-- BEGIN Document section --

Note: if -dN, -fN, or -aN are not specified, their respective number of threads will default to 1. As for -sS, if that flag is not specified, the default suffix will be .txt

Testing:

Tesing correctness of compare.c

There are three phases to the program:
1) Using the main thread to analyze options and send files/directories from the arguments to the file and directory queues respectively. This phase also initializes relevant global variables.
2) The Collection Phase where -fN and -dN number of threads are created to run the file and directory thread routines respectively.
3) The Analysis Phase where -aN number of of threads are created to run the analysis thread routine.

Note: By compiling with the -DDEBUG flag, our program outputs various information which can be used to verify the correctness of a particular section of code. More on this in the collection and analysis test sections.

We first tested the Optional Flag Aggregation tests, followed by the Collection Phase tests, and lastly the Analysis Phase tests.

Optional Flag Aggregation tests:

Strategy: Before collection phase begins, all optional arguments are checked for correctness. These tests ensured that all default values of optional flags were overwritten with their last occurence in set of arguments (assuming correctness). We confirmed those results by printing the values of the #threads and the string suffix & its length and compared that to the input arguments.

Single digit flags: $ ./compare -d5 -f9 -a2

Multiple digit flags: $ ./compare -d10238 -f23948 -a35251

No flags: $ ./compare file1

Invalid flags: $ ./compare -d5 -f9 -a

Invalid flags: $ ./compare -df

Invalid flags: $ ./compare -df -f92c -s

Invalid flags: $ ./compare -x -a -b -c -d -z

Invalid flags: $ ./compare - file1 fil2

Overwritten flags: $ ./compare -d68 -d23 file1 dir1 dir2 -d1 -f3 lastfile -a34 -f5 -a3 lastdir

Suffix flag, optional order: $ ./compare -s.nottxt -d10238 -f23948 -a35251 -sTEXT

Empty Suffix flag: $ ./compare -s file1 file2

Overwritten Suffix flags: $ ./compare -sTEXT -sTXT -sEXE -sRAR file2 dir2 -f234 -d89 -sZZZ

Collection Phase tests:

Implementations of the file_thread_routine and dir_thread_routine can be found in collection_threads.c.
The main thread creates file threads to execute the file_thread_routine and directory threads to execute the dir_thread_routine.

-- END Document section --

Exercise tasks –
• 1. Translate this sentence from the compare.c testing notes into Spanish: "We first tested the Optional Flag Aggregation tests, followed by the Collection Phase tests, and lastly the Analysis Phase tests."
• 2. Quote the compare.c testing notes word for word, everything from "Tesing correctness of" down to "Analysis Phase tests.".
The records can be left aside.

-- BEGIN Material supplied --

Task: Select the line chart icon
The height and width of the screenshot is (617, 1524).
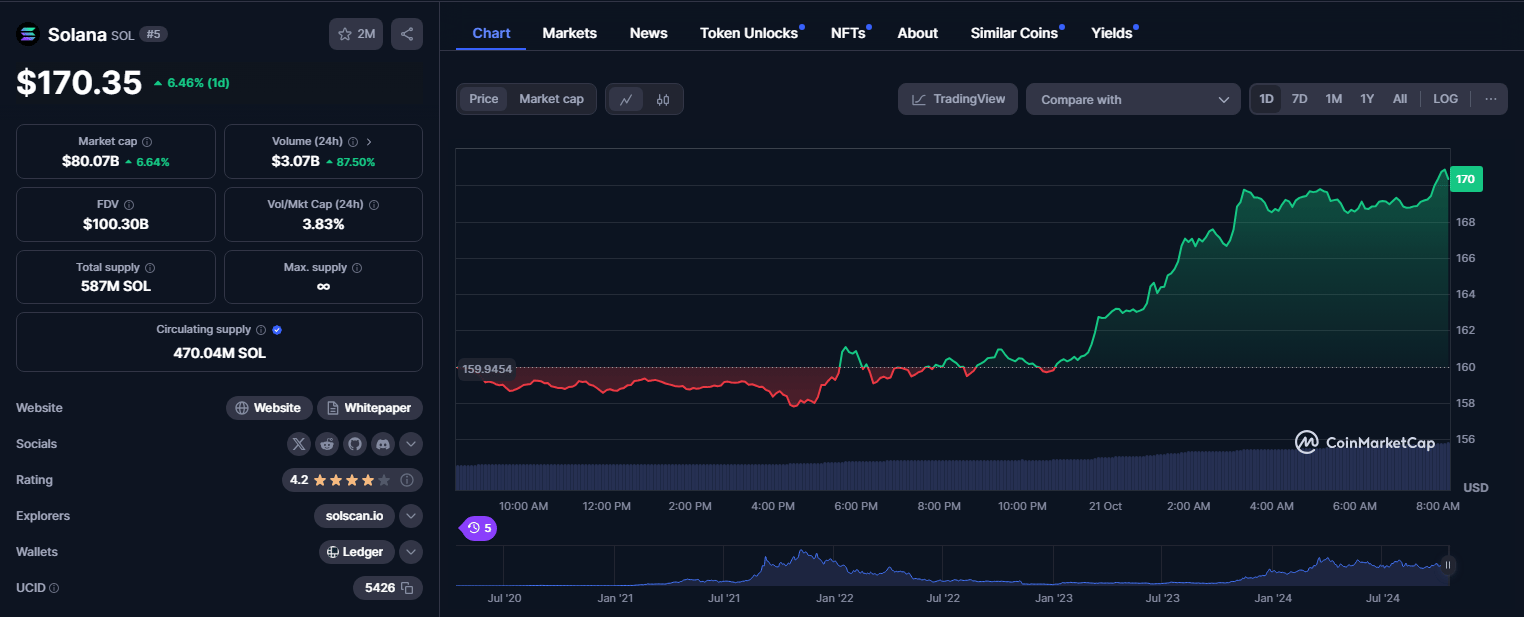Action: tap(626, 99)
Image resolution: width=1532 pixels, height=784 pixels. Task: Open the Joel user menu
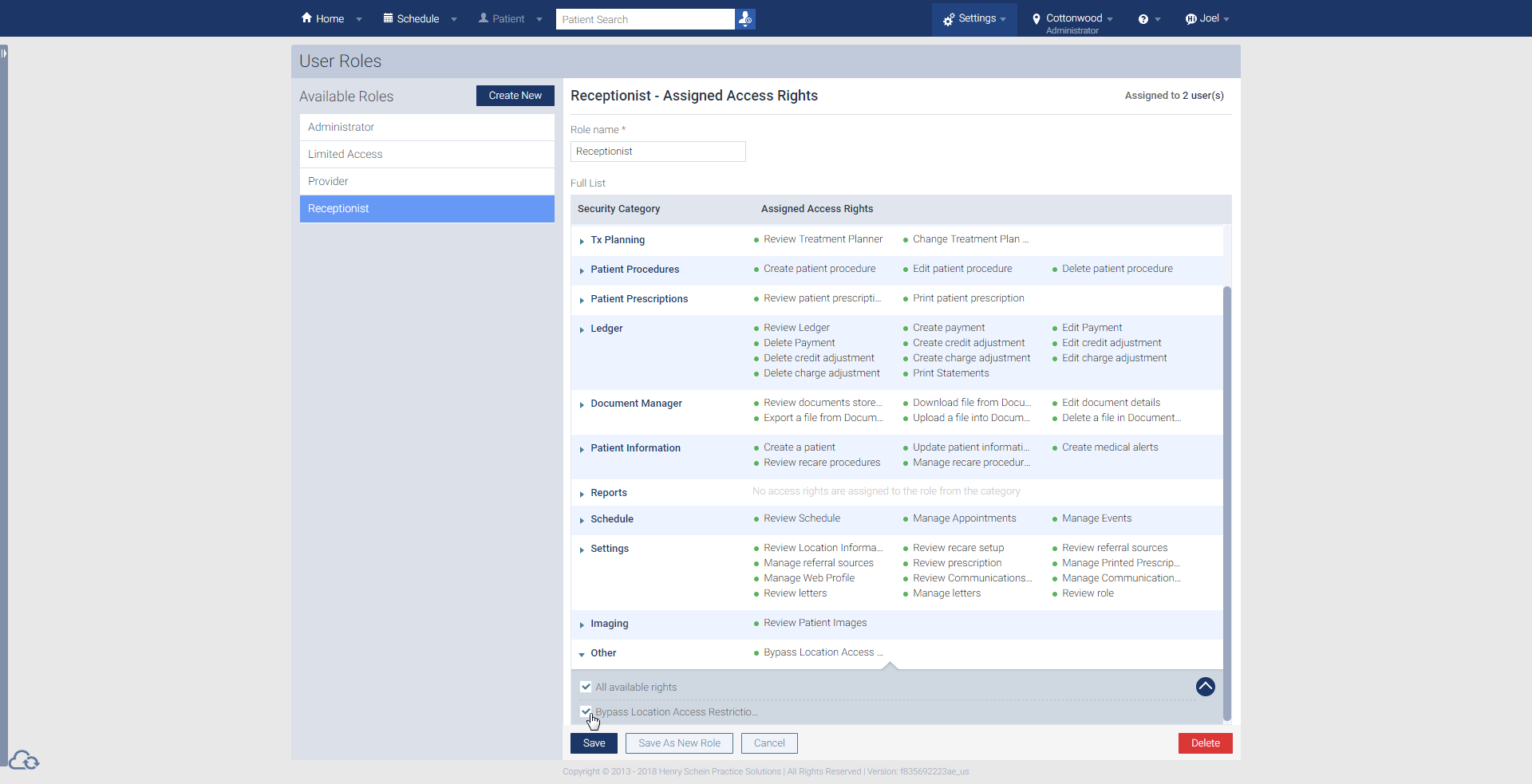(x=1208, y=18)
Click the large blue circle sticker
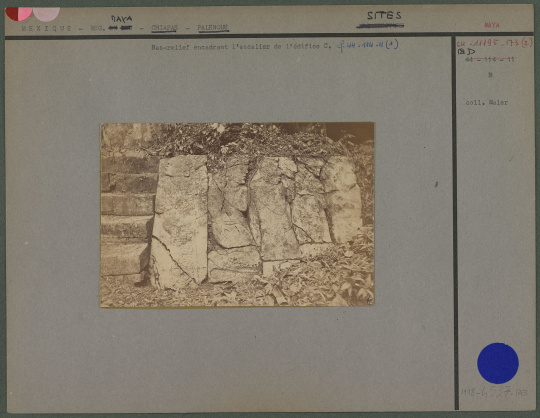This screenshot has height=418, width=540. point(498,363)
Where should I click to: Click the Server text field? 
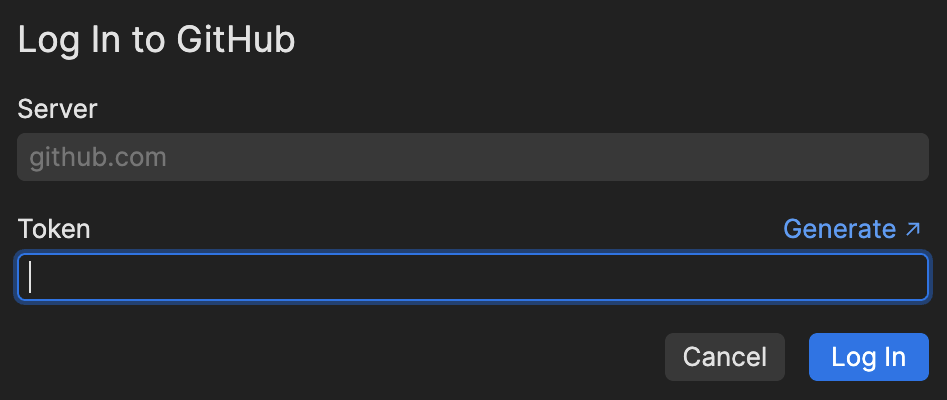(x=473, y=157)
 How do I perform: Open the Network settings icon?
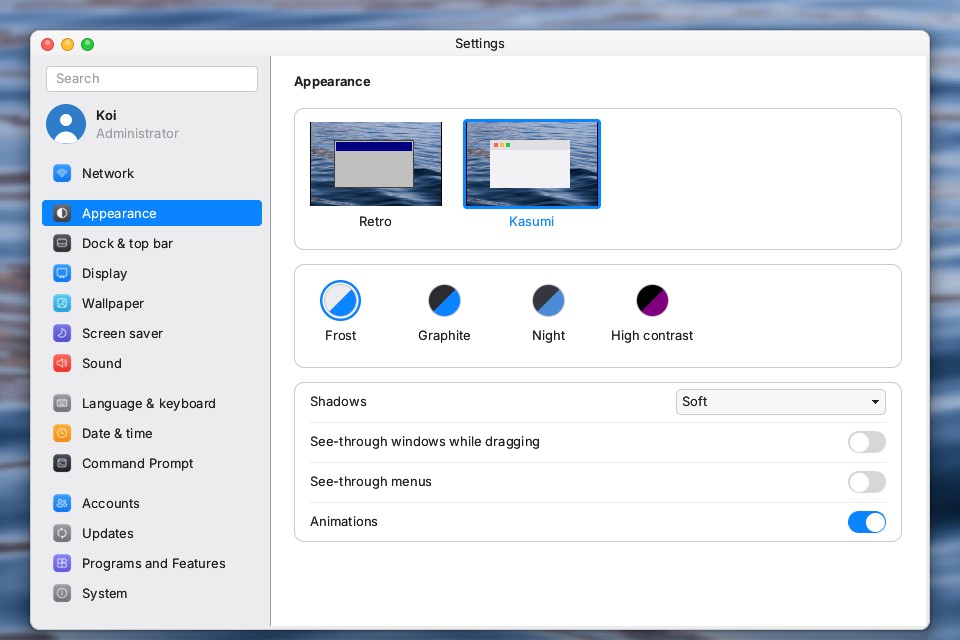coord(62,173)
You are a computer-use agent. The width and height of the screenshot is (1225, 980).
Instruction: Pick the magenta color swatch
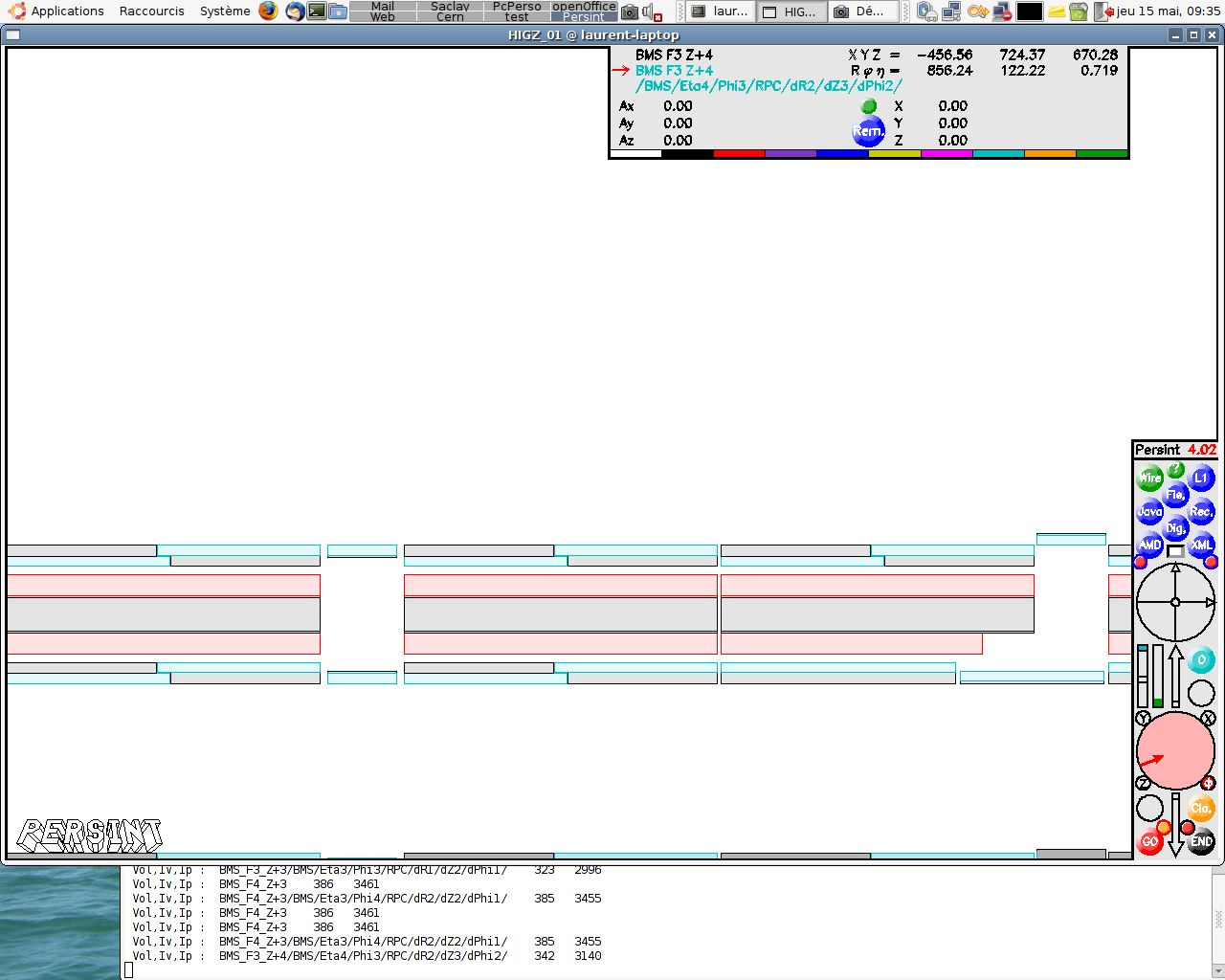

-- END Material supplied --

Answers given –
• 1. Primero ejecutamos las pruebas de agregación de opciones, seguidas de las pruebas de la fase de recolección y, por último, las pruebas de la fase de análisis.

• 2.
Tesing correctness of compare.c

There are three phases to the program:
1) Using the main thread to analyze options and send files/directories from the arguments to the file and directory queues respectively. This phase also initializes relevant global variables.
2) The Collection Phase where -fN and -dN number of threads are created to run the file and directory thread routines respectively.
3) The Analysis Phase where -aN number of of threads are created to run the analysis thread routine.

Note: By compiling with the -DDEBUG flag, our program outputs various information which can be used to verify the correctness of a particular section of code. More on this in the collection and analysis test sections.

We first tested the Optional Flag Aggregation tests, followed by the Collection Phase tests, and lastly the Analysis Phase tests.